What the exercise asks | All lines of the records below that contain the word "agent" must be listed.

Information given |

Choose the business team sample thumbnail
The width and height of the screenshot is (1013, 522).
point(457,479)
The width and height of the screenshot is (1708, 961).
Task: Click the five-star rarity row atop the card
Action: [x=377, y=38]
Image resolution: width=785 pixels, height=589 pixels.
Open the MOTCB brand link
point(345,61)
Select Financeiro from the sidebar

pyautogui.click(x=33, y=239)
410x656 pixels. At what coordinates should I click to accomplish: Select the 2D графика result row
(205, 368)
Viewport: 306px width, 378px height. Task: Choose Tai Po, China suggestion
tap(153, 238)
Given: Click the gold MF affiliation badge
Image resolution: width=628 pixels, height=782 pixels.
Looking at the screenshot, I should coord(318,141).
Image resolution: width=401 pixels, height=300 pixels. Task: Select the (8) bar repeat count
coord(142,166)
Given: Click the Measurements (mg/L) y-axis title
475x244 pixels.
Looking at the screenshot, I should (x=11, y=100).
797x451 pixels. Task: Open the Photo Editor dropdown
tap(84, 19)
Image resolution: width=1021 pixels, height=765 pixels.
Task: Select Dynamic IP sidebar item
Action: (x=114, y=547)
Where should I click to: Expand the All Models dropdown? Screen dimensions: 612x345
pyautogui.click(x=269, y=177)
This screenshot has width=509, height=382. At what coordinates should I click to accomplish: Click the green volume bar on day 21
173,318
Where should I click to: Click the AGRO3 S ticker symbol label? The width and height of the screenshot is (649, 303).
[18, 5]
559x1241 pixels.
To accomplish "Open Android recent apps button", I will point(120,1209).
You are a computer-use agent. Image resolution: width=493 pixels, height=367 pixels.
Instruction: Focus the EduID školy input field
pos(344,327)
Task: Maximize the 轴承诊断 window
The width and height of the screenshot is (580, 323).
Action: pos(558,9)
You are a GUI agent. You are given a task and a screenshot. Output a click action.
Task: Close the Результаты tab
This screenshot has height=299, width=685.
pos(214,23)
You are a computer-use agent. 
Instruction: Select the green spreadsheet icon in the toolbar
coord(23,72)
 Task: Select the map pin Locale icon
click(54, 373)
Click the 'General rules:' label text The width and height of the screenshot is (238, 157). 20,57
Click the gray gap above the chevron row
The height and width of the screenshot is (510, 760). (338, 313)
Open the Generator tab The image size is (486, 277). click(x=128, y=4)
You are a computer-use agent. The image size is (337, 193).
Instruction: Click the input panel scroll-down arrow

Solution |
You are a computer-use agent. Image resolution: width=493 pixels, height=367 pixels.
You are a GUI agent. You are given a task and a screenshot. Output a click action.
You are a computer-use agent. 
You are a computer-use agent. The image size is (337, 193).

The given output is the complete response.